Legitimidad y coacción
La característica esencial del Estado es la posesión del monopolio del uso legítimo de la fuerza. Dejando a un lado el caso de legítima defensa, nadie que no sea el Estado puede ejercer la coacción, ni siquiera para la tutela de sus propios derechos. Por eso la realización arbitraria del propio derecho es un delito, que en el caso español está contemplado en el artículo 455 del Código Penal, que castiga al que “para realizar un derecho propio, actuando fuera de las vías legales, empleare violencia, intimidación o fuerza en las cosas”. Pero los derechos no quedan desprotegidos porque el propio Estado de Derecho, y en particular el Poder Judicial, apoyará al que quiere hacer efectivo su derecho, utilizando, si es necesario, la coacción. Coacción que puede ser psicológica (la mera amenaza del ejercicio de fuerza) o propiamente física, lo que dependerá del grado de resistencia de las personas que puede ser objeto de esa coacción legítima. Ningún Estado puede mantenerse –ni se ha mantenido nunca en la historia- sin la posibilidad de ejercer la fuerza, e incluso sin su ejercicio efectivo, prácticamente cotidiano. Cada día se producen detenciones, desahucios, o las fuerzas de seguridad impiden físicamente el acceso de determinados lugares. Tan importante es la coacción como medio para que el Estado pueda imponer el derecho, que una de las acepciones de “coacción” en el Diccionario de la Lengua Española es la de “Poder legítimo del derecho para imponer su cumplimiento o prevalecer sobre su infracción”.

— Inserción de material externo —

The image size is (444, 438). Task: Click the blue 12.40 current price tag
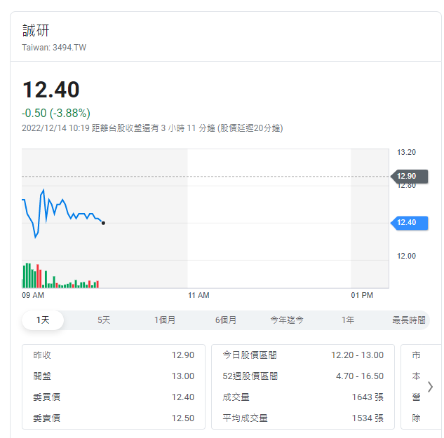pos(408,223)
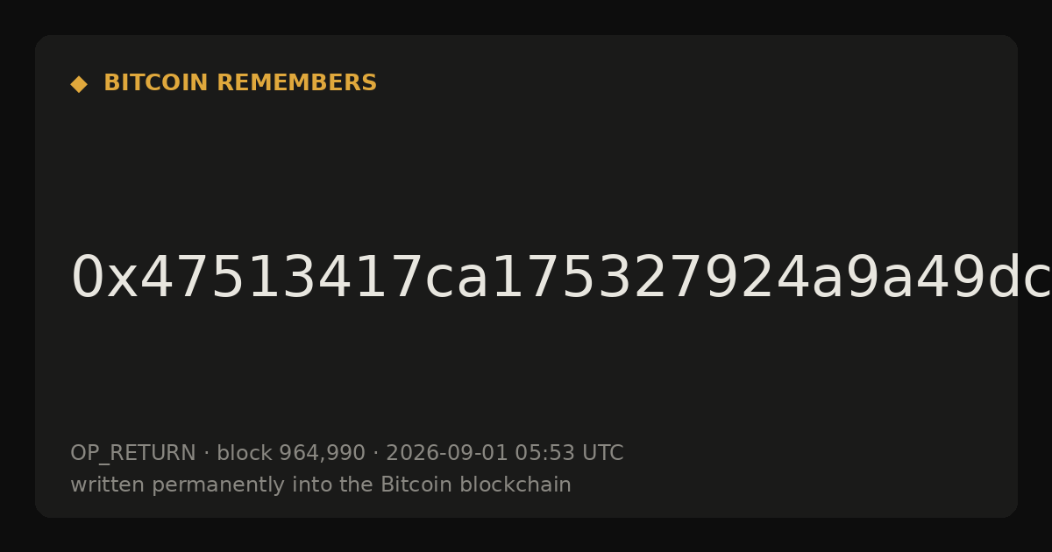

Pero también es verdad que ningún Estado podría sostenerse solo con la fuerza física. El cumplimiento espontáneo de la ley debería ser la regla general, ya sea porque hay una convicción más o menos generalizada de su justicia, ya porque el principio del respeto a la ley, sea cual sea su contenido, se ha asentado en la ciudadanía, o simplemente porque se teme la sanción en caso de incumplimiento. En la práctica, estas tres motivaciones estarán más o menos presentes en cada caso, pero su combinación debería ser habitualmente suficiente para que se produzca la obediencia al derecho. Carlos Santiago Nino destacó la importancia que tiene el respeto y el cumplimiento espontáneo de la ley en el desarrollo de las sociedades. Y mucho antes, Weber ya había hablado de la dominación legítima como la probabilidad que tiene un poder de ser obedecido. Cabe distinguir la legitimidad de origen y la legitimidad de ejercicio, y aquí siempre se pone como ejemplo de legitimidad perdida la del partido nacional socialista, que accedió al poder en Alemania en 1993 tras vencer en las elecciones. También puede darse el caso de que un poder legítimo apruebe una norma que no lo sea, a la cual no se debe obediencia. Y es que, dejando al lado incluso la subjetiva cuestión de la justicia, solo las normas válidas obligan. Así que si dos poderes, en principio legítimos, dan a la misma población mandatos contradictorios, antes de utilizar los posibles criterios para resolver las antinomias, hay que ver si una de ellas es nula, por ejemplo por contradecir a otra superior. De lo cual no habrá duda si ha sido declarado por quien tiene legítimamente la competencia para hacerlo. Durante años he explicado esto intentando que resulte ameno, próximo, y que los alumnos sientan que les puede afectar. Ahora, me temo que por desgracia, esto último es innecesario. Pero en las sociedades maduras y civilizadas, no hace falta que los ciudadanos sean expertos en derecho para entender que deben obedecer las normas válidas emanadas por el poder legítimo, y no las nulas.